> Directions:
1. Translate this sentence from the text on career storytelling into Spanish: "Inspiring career stories have a vital role to play in transforming the way people think about career development and the opportunities open to them."
2. Write what comes next in the text on career storytelling at the BBC, picking up after its final sentence.

> Source:

══════════════════════════════

We believe that career stories should be at the centre of any change strategy – stories are one of the key ways that cultures are created and sustained. Inspiring career stories have a vital role to play in transforming the way people think about career development and the opportunities open to them.

At this roundtable we were joined by Lorna Macdonald, Head of Career Development and Elaine Paterson, former Executive Producer and now Talent Consultant at the BBC. They shared the story of their work at the Corporation, focusing on how the BBC has used storytelling to make an emotional connection with employees, challenge manager assumptions, and inspire individual action, in support of their career strategy.

‘The BBC career experience; from gated community to a career playground’

Insight

Rosemary McLean introduced the session, commenting on the central role of personal narrative in career development. Indeed, one objective of our successful Be Bold career development programme is to help people clarify and articulate their career story.

══════════════════════════════

> Dataset entries:
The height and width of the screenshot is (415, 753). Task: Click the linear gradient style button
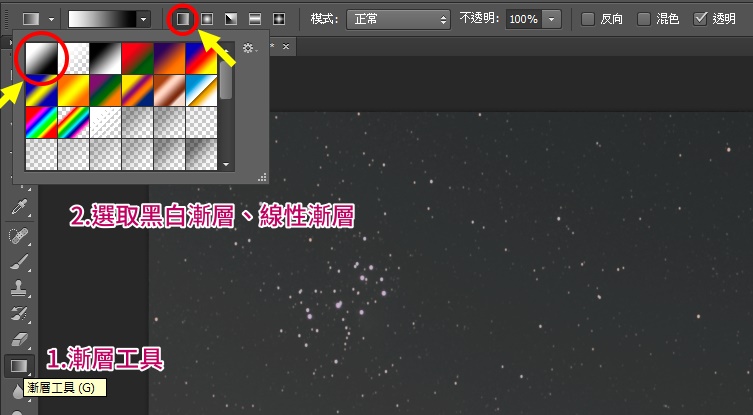tap(182, 19)
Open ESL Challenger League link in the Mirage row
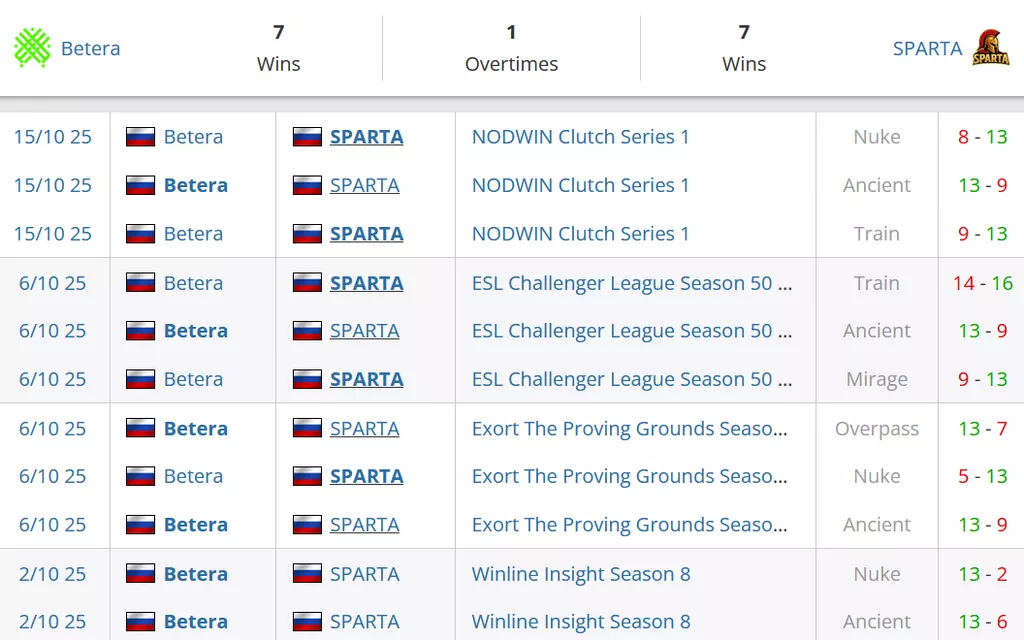Viewport: 1024px width, 640px height. pyautogui.click(x=631, y=379)
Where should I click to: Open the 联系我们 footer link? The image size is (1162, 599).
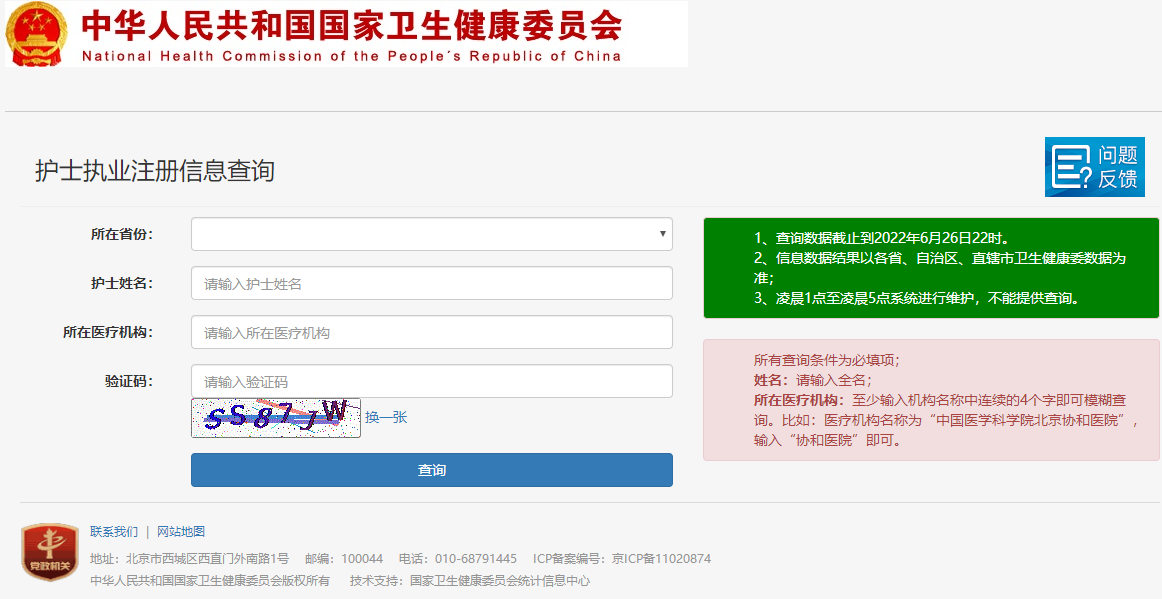pyautogui.click(x=114, y=531)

══════════════════════════════

> Answers for the exercise:
1. Las historias profesionales inspiradoras desempeñan un papel fundamental en la transformación de la manera en que las personas piensan sobre el desarrollo profesional y las oportunidades que tienen a su alcance.

2.
David North suggested that career stories are one of the most powerful ways of inspiring and influencing the behaviour of employees, line leaders and senior managers. Stories work because they:

  • Connect with our emotions; evoking empathy, for example
  • Enable us to teach subtly and indirectly
  • Come across as genuine and not company ‘spin’
  • Draw people together
  • Motivate people to take action

Stories can be used to communicate many aspects of a career strategy: from the different career pathways people follow, through the value of a great career conversation, to taking risks and breaking down organisational barriers.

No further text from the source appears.